Que faire dans de telles circonstances :

  • Vous devez initier une mise en demeure à l’attention du syndic, l’invitant à convoquer une assemblée générale extraordinaire. Cette mise en demeure doit comporter les motifs justifiant la révocation et les résolutions qui seront soumises à l’ordre du jour. Si cette démarche reste sans réponse ou si la réponse n’est pas satisfaisante, vous pouvez poursuivre le processus.
  • Avant de procéder à la convocation de cette assemblée extraordinaire pour révoquer le syndic en place, vous devez avoir préalablement engagé une procédure de mise en concurrence des offres pour sélectionner un nouveau syndic (vous pouvez consulter la page sur « comment changer de syndic » pour plus d’informations).

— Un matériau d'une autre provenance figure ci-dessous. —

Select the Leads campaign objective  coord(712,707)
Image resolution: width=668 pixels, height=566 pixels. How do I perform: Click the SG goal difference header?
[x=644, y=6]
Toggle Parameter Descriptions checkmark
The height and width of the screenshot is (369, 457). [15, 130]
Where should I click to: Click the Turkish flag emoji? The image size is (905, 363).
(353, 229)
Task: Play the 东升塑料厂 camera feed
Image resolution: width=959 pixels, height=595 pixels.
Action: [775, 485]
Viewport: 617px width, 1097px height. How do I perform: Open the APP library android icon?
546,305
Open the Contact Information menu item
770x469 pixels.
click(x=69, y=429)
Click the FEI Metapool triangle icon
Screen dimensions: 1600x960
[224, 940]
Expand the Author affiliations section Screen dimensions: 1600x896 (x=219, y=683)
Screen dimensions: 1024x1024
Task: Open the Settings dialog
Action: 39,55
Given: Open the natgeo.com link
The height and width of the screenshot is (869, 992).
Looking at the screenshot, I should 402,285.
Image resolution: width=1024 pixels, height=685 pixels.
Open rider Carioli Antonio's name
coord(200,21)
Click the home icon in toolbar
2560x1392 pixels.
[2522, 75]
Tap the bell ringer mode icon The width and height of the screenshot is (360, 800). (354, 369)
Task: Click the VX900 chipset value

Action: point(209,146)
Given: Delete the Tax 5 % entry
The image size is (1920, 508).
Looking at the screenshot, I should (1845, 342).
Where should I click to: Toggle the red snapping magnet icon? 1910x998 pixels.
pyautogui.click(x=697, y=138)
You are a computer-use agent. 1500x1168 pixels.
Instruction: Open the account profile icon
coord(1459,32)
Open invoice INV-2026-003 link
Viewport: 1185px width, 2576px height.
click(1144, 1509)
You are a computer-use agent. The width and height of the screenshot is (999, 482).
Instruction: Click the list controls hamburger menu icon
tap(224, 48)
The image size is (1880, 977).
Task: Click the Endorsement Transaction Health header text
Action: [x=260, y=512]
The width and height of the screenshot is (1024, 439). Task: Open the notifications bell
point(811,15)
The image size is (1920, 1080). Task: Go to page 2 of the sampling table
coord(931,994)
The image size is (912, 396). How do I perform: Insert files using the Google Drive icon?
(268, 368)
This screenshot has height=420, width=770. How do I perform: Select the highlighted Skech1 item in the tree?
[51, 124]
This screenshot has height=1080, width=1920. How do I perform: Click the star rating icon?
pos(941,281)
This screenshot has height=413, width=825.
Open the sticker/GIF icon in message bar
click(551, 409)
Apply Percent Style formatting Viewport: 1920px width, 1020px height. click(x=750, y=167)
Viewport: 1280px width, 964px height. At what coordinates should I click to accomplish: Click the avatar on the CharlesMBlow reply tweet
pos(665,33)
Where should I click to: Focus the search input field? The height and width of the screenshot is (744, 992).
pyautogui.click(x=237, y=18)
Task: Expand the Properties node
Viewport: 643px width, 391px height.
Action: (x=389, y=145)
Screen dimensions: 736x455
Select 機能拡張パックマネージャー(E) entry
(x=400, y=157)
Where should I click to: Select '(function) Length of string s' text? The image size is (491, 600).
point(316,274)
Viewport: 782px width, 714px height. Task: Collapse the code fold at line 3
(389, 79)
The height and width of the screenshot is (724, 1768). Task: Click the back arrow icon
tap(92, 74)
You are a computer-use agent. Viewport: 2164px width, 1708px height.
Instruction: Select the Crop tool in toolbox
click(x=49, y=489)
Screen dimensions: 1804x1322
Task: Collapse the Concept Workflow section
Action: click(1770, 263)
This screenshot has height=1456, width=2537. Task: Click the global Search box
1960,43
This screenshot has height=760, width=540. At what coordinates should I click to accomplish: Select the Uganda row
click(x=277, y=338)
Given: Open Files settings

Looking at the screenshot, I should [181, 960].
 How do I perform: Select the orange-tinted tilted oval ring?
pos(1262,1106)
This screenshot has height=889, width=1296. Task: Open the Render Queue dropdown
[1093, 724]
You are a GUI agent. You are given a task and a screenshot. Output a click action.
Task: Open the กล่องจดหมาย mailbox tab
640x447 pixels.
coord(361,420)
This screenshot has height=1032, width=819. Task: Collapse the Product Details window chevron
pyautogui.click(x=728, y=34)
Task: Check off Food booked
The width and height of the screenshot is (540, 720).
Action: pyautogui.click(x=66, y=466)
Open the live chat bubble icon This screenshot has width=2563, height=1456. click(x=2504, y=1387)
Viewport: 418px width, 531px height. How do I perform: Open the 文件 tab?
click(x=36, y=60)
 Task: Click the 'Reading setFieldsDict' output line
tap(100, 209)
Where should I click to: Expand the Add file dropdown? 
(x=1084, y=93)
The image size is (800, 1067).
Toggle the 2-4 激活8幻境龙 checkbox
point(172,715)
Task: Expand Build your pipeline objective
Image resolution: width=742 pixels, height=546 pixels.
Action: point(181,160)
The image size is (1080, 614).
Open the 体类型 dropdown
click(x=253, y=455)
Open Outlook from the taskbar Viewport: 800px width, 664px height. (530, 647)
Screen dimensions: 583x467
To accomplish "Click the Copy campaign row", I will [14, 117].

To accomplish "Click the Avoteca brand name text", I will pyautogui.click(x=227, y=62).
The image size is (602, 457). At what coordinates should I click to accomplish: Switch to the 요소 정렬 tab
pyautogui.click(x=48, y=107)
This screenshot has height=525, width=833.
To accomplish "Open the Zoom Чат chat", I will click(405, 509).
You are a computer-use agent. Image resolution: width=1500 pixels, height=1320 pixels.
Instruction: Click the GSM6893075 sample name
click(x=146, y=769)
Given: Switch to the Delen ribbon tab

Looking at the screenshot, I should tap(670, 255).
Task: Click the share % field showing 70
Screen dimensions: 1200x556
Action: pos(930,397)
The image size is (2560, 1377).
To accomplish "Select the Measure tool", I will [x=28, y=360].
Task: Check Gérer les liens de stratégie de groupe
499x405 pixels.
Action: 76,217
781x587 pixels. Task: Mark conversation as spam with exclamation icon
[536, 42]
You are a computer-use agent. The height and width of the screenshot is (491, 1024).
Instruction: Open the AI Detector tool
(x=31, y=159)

  • Si vous ne souhaitez pas attendre la prochaine assemblée générale régulière en raison des insuffisances constatées, le président du conseil syndical a la possibilité de convoquer une assemblée générale extraordinaire en adressant une lettre recommandée à chaque copropriétaire. Alternativement, les copropriétaires représentant au moins un quart des voix peuvent également organiser cette assemblée extraordinaire.
  • Lors de l’assemblée générale extraordinaire, la révocation du syndic actuel doit recueillir la majorité absolue des voix de tous les copropriétaires présents ou représentés. De plus, les motifs de la révocation doivent être consignés dans le procès-verbal.
  • Si le projet de révocation n’atteint que le tiers des voix, l’assemblée peut procéder à un second vote à la majorité simple, en comptant uniquement les voix des présents ou des représentés.
  • Si le conseil syndical ne prend pas l’initiative de préparer la révocation ou ne souhaite pas le faire, chaque copropriétaire a le droit d’engager une procédure de référé auprès du Tribunal de grande instance (TGI). Dans ce cas, l’assignation sera adressée au syndic par un huissier de justice choisi par le plaignant.
  • Si le Tribunal reconnaît les griefs contre le syndic, il lui retirera tout pouvoir d’exercice et nommera un administrateur provisoire, qui peut être un expert judiciaire ou une personne morale ou physique expérimentée. Les missions de cet administrateur provisoire seront détaillées, et son mandat prendra fin lorsque l’assemblée aura nommé un nouveau syndic. Il est important de noter que cette procédure est réservée aux cas les plus graves et qu’elle peut être complexe, longue et coûteuse.